Hackers taking remote control of our cars is a frightening prospect for many of us, but what are the real risks and what should we do about them?
Last week two security researchers used a feature in the Fiat Chrysler Jeep called Uconnect to hook in through the entertainment system, jump to the engine management system and issue commands that affected the car’s engine, breaks and steering.
Valasek told Wired "anything that connects to the outside world is an attack vector, from my point of view".
The point Valasek is making needs to be considered in as wide a context as possible, given the massive push across industry to get as many products and services connected online and reporting to everything else as possible and as quickly as they can.
Being connected is the new ‘value proposition’ that manufacturers are jumping on. The so-called internet-of-things (IoT) will connect our fridges to our microwaves, to our online shopping accounts, to mobile technicians who can fix it before we even know it’s broken, ensuring it’s running smoothly before our groceries on a truck that’s tracked by a smartphone app.
What an amazing ecosystem, right?
A couple of weeks ago we heard about a plane being hacked during an internal flight within the US. A security researcher made his way through the entertainment system and managed to make the plane fly sideways for a short period of time.

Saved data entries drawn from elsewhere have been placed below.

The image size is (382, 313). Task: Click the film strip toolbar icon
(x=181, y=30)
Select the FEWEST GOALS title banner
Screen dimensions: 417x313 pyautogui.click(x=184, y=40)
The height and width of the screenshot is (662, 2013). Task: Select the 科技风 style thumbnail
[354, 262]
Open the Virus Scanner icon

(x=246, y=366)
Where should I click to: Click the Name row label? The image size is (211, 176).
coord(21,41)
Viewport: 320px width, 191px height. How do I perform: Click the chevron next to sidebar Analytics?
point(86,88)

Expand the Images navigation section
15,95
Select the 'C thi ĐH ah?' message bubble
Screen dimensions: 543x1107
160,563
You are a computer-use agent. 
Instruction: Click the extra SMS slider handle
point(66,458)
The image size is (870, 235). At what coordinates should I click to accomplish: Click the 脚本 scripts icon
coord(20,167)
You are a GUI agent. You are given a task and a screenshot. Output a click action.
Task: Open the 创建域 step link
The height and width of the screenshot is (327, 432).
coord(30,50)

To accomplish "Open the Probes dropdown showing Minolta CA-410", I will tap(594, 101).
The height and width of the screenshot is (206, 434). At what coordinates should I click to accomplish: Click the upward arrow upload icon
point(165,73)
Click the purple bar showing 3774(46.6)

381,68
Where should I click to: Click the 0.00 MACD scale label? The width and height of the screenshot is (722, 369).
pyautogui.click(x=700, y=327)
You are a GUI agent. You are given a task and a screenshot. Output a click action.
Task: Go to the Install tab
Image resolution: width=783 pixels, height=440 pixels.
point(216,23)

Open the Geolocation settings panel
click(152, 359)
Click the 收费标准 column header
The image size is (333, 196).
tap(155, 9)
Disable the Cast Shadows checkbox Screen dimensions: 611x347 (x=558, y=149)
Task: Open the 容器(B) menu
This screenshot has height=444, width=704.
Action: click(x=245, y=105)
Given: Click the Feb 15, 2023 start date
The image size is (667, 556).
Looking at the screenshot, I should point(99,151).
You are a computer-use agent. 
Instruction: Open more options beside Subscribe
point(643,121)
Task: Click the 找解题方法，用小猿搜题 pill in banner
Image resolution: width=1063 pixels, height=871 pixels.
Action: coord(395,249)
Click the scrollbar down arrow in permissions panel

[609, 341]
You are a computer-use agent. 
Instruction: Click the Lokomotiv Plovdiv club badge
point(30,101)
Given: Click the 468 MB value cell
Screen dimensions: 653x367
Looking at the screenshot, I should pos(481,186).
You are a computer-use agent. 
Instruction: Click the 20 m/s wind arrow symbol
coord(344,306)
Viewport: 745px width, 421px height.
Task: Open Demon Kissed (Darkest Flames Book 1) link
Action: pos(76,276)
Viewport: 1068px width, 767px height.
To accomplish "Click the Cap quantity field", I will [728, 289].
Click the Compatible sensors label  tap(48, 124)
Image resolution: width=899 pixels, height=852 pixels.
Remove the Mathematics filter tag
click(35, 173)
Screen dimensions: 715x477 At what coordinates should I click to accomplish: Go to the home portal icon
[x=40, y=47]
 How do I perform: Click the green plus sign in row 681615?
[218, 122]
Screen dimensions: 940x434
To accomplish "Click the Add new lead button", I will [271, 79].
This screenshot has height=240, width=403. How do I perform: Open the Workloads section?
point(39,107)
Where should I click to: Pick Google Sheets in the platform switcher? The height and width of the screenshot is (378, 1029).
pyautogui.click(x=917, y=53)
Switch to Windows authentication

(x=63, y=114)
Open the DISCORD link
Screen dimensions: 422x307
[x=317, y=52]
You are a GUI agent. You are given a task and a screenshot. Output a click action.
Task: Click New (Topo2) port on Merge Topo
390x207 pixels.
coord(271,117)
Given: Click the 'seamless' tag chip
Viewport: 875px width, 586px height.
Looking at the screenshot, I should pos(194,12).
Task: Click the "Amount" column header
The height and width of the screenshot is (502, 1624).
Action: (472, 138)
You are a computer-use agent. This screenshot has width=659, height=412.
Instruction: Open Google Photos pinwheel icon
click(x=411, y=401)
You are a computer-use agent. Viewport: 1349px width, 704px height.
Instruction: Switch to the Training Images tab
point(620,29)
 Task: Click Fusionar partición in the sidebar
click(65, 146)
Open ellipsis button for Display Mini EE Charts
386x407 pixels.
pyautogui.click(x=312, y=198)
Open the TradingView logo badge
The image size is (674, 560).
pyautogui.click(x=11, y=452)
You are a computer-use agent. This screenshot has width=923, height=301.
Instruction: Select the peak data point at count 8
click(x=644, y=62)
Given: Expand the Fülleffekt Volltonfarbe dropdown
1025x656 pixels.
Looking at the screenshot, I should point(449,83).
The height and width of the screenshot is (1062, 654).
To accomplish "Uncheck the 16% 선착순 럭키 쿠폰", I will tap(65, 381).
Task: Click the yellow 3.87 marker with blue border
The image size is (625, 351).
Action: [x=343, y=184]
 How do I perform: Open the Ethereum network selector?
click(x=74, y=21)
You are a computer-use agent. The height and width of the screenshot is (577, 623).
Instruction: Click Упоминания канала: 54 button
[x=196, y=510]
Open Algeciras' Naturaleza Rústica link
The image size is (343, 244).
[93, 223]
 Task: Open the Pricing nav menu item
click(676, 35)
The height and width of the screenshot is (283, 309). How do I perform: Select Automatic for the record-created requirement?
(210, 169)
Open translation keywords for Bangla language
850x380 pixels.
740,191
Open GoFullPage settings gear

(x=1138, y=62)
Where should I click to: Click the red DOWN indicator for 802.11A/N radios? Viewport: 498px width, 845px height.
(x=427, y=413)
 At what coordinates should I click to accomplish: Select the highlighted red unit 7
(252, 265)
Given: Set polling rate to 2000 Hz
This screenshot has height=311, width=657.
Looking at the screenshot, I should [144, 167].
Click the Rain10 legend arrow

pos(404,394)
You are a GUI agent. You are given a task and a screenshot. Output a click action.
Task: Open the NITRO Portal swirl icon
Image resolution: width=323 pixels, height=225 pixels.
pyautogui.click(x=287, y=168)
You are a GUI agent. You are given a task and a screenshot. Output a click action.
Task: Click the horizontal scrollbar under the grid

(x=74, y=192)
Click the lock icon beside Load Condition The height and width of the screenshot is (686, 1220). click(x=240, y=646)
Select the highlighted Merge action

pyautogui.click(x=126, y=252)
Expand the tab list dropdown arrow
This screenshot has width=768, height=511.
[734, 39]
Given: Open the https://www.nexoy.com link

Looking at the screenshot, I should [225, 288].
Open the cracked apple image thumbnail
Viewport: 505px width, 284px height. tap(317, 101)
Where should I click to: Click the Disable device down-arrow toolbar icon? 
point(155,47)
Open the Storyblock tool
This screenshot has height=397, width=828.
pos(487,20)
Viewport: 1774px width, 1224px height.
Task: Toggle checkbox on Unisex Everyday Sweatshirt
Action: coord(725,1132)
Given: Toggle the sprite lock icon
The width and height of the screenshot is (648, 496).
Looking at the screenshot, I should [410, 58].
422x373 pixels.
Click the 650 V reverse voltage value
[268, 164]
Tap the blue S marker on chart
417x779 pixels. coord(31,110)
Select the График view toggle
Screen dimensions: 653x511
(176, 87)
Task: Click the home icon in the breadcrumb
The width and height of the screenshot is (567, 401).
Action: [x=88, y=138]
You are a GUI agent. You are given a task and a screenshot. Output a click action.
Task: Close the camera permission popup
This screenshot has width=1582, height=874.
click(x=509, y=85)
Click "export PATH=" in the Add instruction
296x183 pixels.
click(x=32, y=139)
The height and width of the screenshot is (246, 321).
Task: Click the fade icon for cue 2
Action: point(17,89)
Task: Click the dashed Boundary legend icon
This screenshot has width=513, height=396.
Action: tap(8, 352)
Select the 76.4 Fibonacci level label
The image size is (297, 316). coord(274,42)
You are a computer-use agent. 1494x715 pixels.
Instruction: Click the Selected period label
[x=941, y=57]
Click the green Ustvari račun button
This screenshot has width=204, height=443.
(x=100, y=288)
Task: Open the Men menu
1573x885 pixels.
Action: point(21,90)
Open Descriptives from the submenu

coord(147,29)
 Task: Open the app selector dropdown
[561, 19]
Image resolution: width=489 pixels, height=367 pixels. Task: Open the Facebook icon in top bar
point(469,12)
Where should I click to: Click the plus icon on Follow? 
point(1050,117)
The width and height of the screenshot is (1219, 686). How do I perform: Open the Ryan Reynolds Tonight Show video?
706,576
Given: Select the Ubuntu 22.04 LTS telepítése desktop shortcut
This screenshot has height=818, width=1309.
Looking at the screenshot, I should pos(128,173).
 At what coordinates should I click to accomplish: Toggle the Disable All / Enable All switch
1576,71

In this case, the flight systems were designed by Panasonic and Thales, two companies that have loads of experience in delivering security-focused services and products..
But Thales’s flight-control solution still contained security vulnerabilities that could be hacked.
If my experience working alongside Thales in the past is anything to go by, these guys really know how to design secure systems, so how could this have happened?
The simple fact is that no system is totally secure. Every time we touch technology there is some level of residual risk in that system that could potentially lead to an adverse impact on our lives.
Even the most rigorously designed and tested government network can potentially be hacked, as can our bank accounts, home computers, smartphones, work networks, and now our televisions, cars and planes.
Why is the problem seemingly getting worse?
There are really two issues that need to be addressed.
Firstly, a few months ago (ISC)2 reported [pdf] there would be a global deficit of 1.5 million security professionals in five years.
This is potentially a huge problem given the growing frequency of cases like the Jeep and plane hacks. These experts are those we are relying on to ensure the likes of Fiat take information security seriously and realise the risks of not doing so.
We need to find new and enticing ways to attract talent into our profession, potentially through apprenticeship programs, collaborations with TAFE colleges and universities, and accelerated professional training programs - and even starting as early as primary school.
The second and more difficult issue to deal with is the problem of companies simply being ignorant of security issues.
Have car manufacturers ever had to care about information security issues before? Do fridge or microwave manufacturers building wi-fi and control systems into their products even consider they could be used as attack vectors in the home?
What if a glitch in fridge software makes dozens of the same order to your supermarket, racking up hundreds of dollars of unwanted orders on your credit card? Who, in this case, would even be liable?
So while the skills shortage is a massive issue that needs to be addressed, security ignorance is an even bigger problem for companies looking to jump on the IoT bandwagon.
As long as the media keeps highlighting cases like the Jeep hack the message may just sink in: risk is inherent in everything we do. It's imperative this risk is evaluated and the repercussions of ignorance and inaction are made clear.